## WHAT IS BEING ASKED
Your answer should consist only of the line with "[Tepe pentru soferii" and the lines after it, reproduced exactly through the end of the entries below.

======== RECORDS FOR THIS TASK ========

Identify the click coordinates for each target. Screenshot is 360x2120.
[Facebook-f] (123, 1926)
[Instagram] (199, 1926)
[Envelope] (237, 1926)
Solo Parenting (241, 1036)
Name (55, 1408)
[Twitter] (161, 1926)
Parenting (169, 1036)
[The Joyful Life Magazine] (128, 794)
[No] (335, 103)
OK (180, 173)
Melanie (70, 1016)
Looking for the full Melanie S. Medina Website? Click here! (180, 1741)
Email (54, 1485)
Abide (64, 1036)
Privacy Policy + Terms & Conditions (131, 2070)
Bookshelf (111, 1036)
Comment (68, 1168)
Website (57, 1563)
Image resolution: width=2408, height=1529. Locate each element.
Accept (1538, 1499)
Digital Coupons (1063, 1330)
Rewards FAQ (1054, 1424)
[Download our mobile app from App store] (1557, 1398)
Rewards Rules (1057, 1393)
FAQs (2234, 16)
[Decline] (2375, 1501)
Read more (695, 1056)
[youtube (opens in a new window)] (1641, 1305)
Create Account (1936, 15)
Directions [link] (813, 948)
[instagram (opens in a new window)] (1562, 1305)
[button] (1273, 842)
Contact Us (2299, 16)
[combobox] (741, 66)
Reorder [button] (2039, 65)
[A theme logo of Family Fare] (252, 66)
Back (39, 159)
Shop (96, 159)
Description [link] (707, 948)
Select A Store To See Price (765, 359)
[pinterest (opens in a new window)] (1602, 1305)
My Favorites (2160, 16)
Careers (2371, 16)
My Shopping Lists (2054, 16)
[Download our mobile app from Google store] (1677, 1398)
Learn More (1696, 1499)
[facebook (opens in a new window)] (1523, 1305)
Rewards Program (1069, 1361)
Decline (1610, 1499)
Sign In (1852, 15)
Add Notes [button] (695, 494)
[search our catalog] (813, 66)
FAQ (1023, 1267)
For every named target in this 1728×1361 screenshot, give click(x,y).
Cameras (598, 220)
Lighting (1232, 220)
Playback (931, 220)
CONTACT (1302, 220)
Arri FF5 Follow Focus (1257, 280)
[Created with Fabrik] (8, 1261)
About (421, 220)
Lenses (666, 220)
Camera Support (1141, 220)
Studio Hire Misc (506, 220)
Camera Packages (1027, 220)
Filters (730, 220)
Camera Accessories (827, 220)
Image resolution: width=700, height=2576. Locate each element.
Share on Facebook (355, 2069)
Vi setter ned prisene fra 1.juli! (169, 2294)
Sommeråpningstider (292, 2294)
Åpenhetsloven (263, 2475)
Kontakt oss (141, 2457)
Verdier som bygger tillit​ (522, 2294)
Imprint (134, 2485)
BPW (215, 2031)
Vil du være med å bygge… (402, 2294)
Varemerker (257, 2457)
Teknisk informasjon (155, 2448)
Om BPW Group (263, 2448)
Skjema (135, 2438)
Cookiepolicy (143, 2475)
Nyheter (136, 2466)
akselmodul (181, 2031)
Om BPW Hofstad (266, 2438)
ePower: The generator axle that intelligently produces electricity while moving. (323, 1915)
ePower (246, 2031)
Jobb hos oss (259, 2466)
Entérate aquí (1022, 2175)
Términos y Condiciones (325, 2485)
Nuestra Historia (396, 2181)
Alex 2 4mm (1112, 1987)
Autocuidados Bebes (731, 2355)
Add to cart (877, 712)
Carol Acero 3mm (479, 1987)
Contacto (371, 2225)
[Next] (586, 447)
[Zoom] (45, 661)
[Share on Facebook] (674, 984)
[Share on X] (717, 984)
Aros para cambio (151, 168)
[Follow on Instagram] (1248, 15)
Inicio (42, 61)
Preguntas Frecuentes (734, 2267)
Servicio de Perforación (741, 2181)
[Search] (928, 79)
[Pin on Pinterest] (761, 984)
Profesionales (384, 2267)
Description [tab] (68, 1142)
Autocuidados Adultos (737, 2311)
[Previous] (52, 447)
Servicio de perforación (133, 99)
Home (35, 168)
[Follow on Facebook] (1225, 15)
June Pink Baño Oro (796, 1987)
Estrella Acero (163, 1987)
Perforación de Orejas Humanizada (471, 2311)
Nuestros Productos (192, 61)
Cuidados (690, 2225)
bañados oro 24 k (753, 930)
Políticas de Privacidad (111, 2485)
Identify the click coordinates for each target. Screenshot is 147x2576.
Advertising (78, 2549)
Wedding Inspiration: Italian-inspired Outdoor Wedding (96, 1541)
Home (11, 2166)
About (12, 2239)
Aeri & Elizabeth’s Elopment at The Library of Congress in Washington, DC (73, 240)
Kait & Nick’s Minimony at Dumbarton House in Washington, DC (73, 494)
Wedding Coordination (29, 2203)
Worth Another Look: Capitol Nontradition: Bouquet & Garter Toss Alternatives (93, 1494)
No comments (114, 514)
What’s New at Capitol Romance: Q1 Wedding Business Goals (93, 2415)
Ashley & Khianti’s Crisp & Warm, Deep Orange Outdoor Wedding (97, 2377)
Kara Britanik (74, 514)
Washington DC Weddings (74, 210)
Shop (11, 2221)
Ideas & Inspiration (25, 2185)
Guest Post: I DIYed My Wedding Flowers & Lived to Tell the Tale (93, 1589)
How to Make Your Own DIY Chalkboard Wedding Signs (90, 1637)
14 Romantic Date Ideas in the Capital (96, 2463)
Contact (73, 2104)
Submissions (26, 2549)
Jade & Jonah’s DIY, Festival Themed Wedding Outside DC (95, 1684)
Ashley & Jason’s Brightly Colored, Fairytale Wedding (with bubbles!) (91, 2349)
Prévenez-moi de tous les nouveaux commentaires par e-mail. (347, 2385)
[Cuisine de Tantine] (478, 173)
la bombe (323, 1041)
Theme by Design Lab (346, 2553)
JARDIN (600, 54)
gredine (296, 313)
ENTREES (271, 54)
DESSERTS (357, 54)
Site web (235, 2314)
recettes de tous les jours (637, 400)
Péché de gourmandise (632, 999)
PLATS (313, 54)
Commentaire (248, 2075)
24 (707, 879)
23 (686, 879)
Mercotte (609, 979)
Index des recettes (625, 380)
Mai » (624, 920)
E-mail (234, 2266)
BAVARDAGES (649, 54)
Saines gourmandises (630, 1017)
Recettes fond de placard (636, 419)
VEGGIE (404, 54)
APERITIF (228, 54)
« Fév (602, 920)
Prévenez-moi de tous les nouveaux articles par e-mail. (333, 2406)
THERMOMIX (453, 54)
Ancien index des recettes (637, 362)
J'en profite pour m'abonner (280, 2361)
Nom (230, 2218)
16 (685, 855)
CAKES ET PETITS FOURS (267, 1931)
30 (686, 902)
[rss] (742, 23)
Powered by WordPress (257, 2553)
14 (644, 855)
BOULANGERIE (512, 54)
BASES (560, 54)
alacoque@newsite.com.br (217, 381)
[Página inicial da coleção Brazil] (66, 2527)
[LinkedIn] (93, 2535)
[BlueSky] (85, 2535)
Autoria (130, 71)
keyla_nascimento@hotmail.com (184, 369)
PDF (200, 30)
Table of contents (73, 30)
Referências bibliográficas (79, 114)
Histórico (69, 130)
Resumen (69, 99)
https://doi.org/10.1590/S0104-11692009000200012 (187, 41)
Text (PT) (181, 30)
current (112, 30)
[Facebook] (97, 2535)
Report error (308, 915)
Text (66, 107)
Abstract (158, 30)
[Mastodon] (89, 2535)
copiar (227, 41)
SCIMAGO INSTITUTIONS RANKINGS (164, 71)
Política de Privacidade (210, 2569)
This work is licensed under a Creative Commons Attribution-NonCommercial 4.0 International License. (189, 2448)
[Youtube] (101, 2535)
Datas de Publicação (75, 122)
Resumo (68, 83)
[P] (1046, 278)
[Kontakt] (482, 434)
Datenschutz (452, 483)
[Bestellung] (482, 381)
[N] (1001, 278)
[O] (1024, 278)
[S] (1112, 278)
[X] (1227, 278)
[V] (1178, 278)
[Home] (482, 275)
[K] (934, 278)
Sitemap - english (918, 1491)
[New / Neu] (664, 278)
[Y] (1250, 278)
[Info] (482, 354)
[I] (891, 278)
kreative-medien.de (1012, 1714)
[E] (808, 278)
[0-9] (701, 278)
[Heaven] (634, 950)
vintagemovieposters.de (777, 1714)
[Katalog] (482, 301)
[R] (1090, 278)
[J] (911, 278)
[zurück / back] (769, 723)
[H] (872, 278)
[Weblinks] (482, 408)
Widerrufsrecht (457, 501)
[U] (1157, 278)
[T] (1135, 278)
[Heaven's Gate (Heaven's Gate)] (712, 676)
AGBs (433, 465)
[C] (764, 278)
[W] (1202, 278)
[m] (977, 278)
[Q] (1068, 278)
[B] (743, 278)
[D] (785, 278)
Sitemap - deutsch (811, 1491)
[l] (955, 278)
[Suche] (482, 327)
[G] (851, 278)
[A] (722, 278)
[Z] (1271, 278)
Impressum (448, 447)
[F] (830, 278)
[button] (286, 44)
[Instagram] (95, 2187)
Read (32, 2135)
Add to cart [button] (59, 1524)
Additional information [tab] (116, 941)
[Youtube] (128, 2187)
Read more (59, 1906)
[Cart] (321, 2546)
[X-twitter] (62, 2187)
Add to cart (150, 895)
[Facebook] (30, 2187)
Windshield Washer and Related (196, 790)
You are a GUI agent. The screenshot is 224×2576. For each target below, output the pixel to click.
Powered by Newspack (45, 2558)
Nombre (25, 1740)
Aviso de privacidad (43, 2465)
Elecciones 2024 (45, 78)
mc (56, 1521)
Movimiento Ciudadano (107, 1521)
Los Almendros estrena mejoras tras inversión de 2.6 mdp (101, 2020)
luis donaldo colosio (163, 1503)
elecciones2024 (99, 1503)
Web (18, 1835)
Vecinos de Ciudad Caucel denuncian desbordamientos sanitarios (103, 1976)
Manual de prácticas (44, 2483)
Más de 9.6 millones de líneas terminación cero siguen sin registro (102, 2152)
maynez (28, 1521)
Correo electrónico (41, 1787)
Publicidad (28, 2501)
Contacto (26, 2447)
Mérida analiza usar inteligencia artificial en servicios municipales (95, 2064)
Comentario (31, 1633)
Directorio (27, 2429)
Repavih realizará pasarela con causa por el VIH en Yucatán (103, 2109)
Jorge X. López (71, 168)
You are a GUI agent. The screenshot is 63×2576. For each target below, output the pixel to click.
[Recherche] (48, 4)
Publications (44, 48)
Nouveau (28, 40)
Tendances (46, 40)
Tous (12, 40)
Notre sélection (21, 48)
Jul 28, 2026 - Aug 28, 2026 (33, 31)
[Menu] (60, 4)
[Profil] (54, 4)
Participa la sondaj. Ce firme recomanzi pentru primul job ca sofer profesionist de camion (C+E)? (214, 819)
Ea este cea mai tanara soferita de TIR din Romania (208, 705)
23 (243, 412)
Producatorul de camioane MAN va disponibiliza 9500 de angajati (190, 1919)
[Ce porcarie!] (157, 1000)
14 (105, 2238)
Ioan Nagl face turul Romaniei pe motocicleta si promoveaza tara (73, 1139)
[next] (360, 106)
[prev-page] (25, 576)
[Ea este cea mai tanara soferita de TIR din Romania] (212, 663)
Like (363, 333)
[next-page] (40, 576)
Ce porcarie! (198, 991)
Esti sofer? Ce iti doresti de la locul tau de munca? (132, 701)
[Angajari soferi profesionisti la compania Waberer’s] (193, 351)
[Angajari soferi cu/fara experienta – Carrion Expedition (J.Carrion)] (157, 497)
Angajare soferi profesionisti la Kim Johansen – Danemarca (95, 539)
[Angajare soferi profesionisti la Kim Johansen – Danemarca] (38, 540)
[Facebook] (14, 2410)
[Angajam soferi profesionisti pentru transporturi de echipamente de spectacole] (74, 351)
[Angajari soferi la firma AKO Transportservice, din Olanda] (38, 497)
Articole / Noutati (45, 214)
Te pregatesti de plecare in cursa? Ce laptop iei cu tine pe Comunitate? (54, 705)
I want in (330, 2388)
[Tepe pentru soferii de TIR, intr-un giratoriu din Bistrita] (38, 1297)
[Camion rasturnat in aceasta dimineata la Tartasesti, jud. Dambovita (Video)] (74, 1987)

========

## ANSWER SECTION
[Tepe pentru soferii de TIR, intr-un giratoriu din Bistrita] (38, 1297)
[Camion rasturnat in aceasta dimineata la Tartasesti, jud. Dambovita (Video)] (74, 1987)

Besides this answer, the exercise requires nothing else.